Skip to main content

Teachers' Dispute

Volume 86: debated on Thursday 14 November 1985

The text on this page has been created from Hansard archive content, it may contain typographical errors.

asked the Secretary of State for Education and Science how many representations he has received about teachers' pay and conditions from teachers opposed to striking in order to further their current pay claim; and if he will make a statement.

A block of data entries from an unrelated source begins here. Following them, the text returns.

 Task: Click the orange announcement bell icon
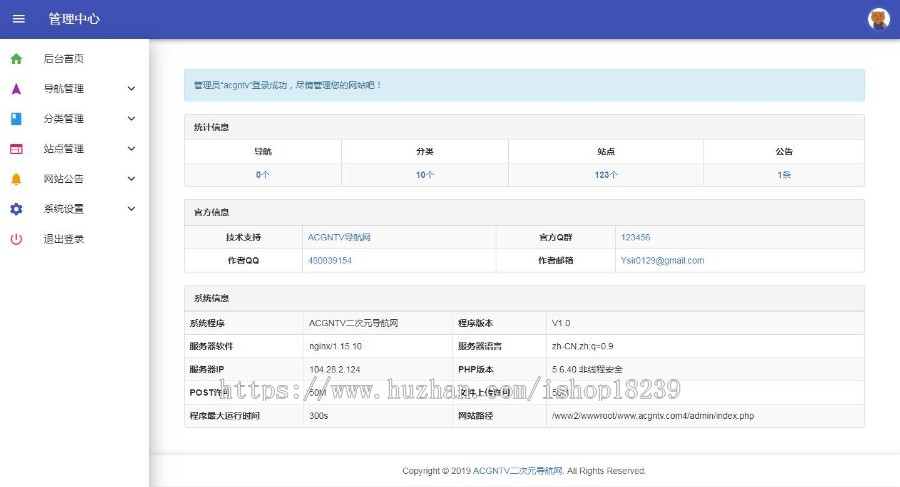tap(16, 179)

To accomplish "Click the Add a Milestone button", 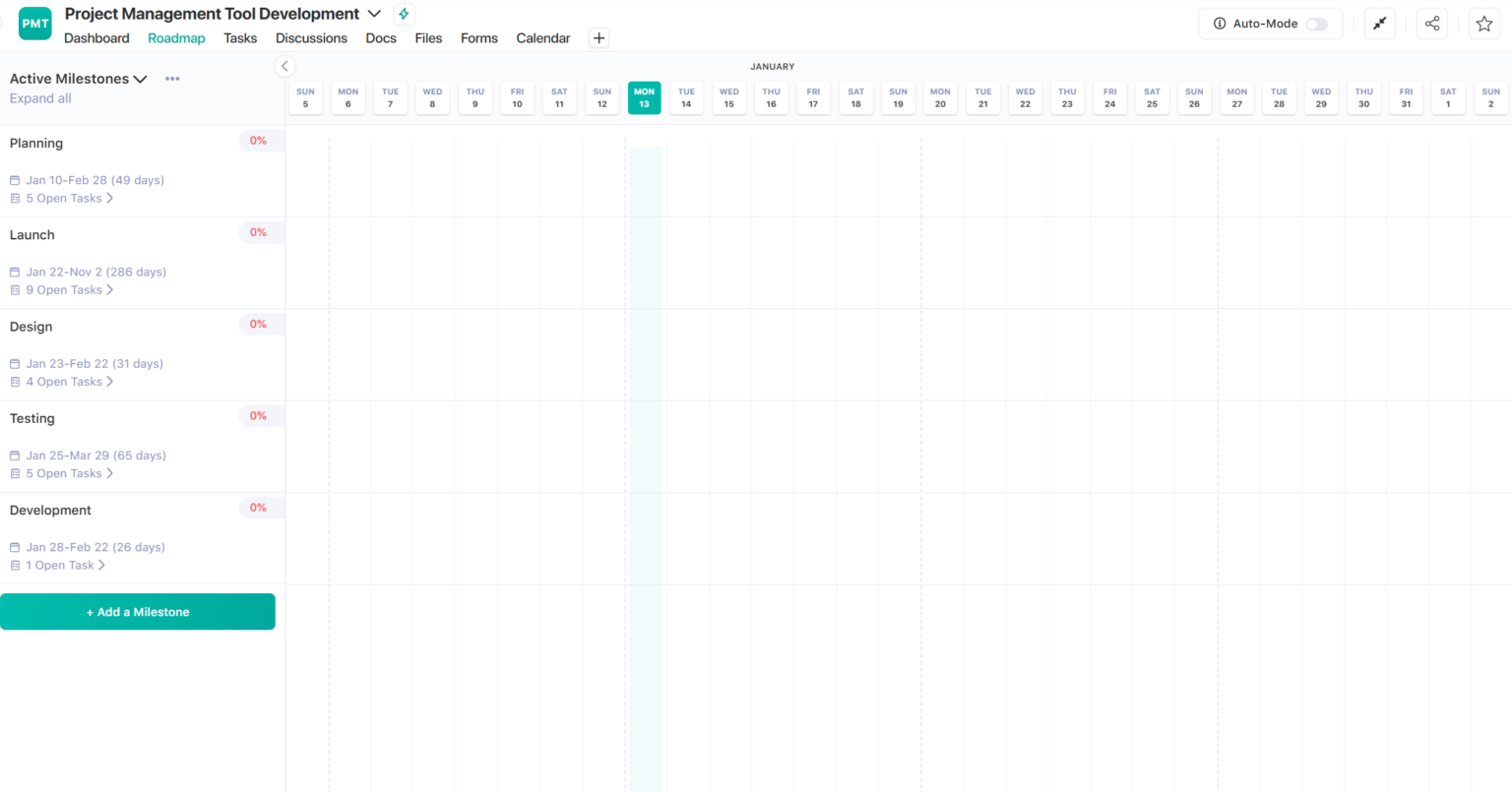I will tap(138, 612).
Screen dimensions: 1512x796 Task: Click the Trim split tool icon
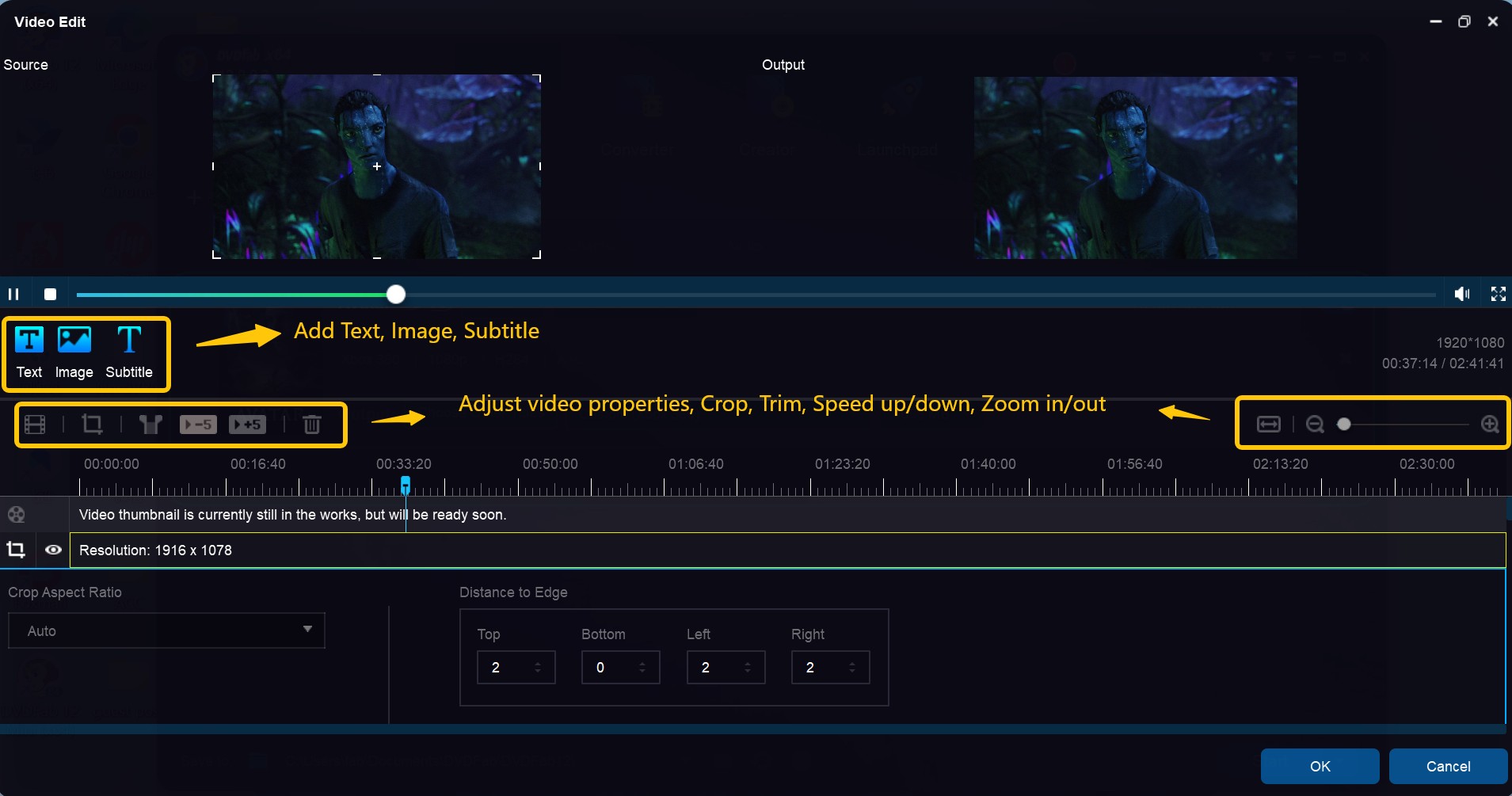(x=150, y=425)
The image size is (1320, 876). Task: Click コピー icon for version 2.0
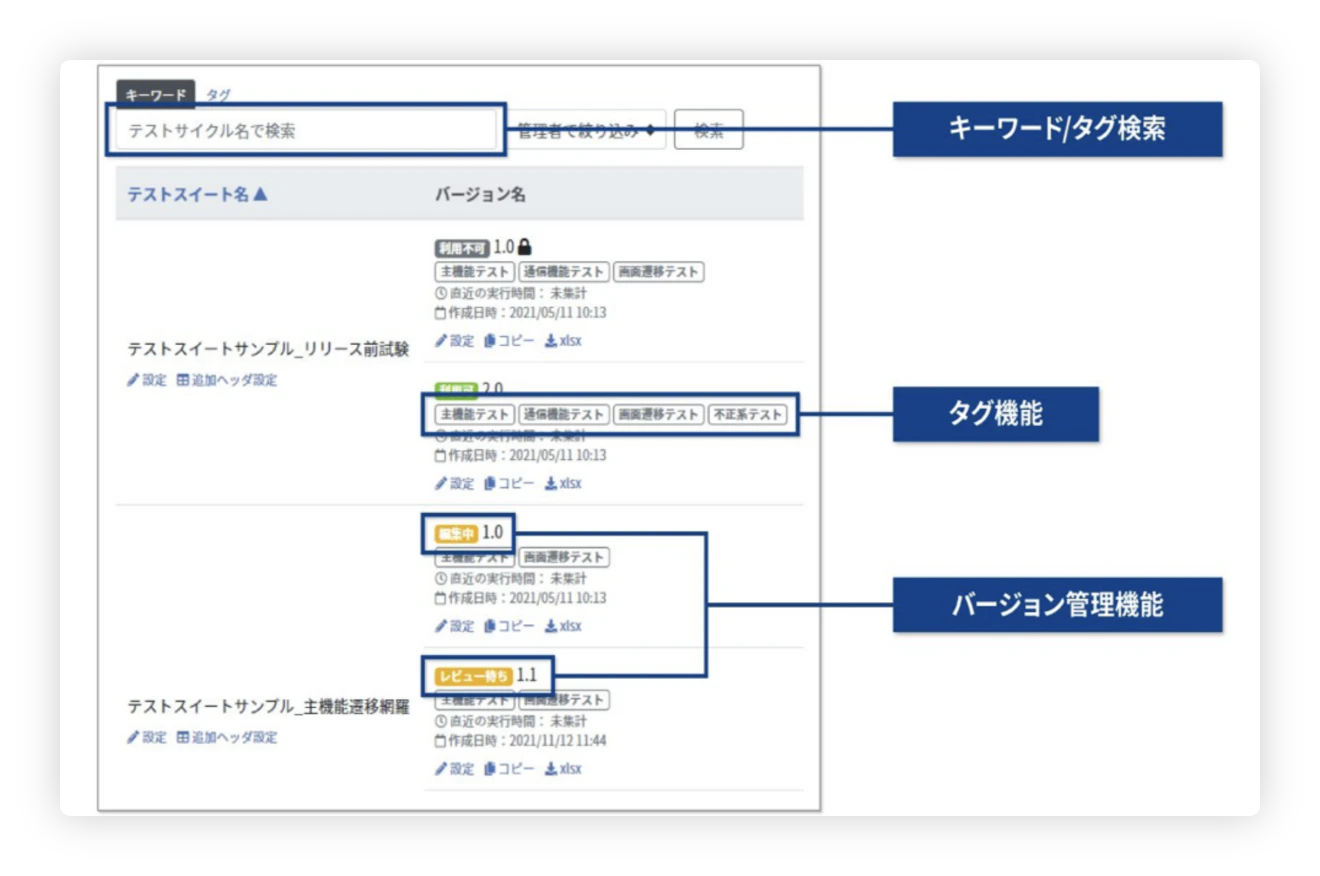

Since the school teachers' disruptive action began last February, the Department has received some 7,500 letters on the subject and it has not been possible to classify the representations by author and subject. However, many teachers and one teachers' association, the Professional Association of Teachers, have made clear to me their opposition to strikes and to other and equally damaging forms of action specifically designed to cause maximum disruption of pupils' education at minimum cost to those engaging in the disruption. I recognise that many teachers have resorted to such action only with great reluctance but my respect is for those who have continued to put the interests of the children first. I look forward to a settlement of the dispute which will define the extent of teachers' professional duties, reform their career structure and facilitate improved professional development linked with more appropriate in-service training, open up greater promotion opportunities and raise pay levels for good teachers.

asked the Secretary of State for Education and Science if he will make a statement on the response he has made to representations made to him by parents about the consequences of disruptive action by teachers in schools.

I share parents' deep concern at the damaging and inexcusable disruption being done to their children's education as a result of the industrial action being taken by members of the three largest school teacher unions. The Government's efforts have been and will continue to be directed towards a satisfactory and lasting settlement based upon improved levels of pay, a new career and promotion structure and the definition of teachers' professional duties.